==== Available data ====

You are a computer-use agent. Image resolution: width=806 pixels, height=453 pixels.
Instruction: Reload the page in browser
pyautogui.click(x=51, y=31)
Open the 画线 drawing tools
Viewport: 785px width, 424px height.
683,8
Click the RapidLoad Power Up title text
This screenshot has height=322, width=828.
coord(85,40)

====

Repeat what the records above say. Use their exact words.

You are a computer-use agent. Image resolution: width=806 pixels, height=453 pixels.
Instruction: Reload the page in browser
pyautogui.click(x=51, y=31)
Open the 画线 drawing tools
Viewport: 785px width, 424px height.
683,8
Click the RapidLoad Power Up title text
This screenshot has height=322, width=828.
coord(85,40)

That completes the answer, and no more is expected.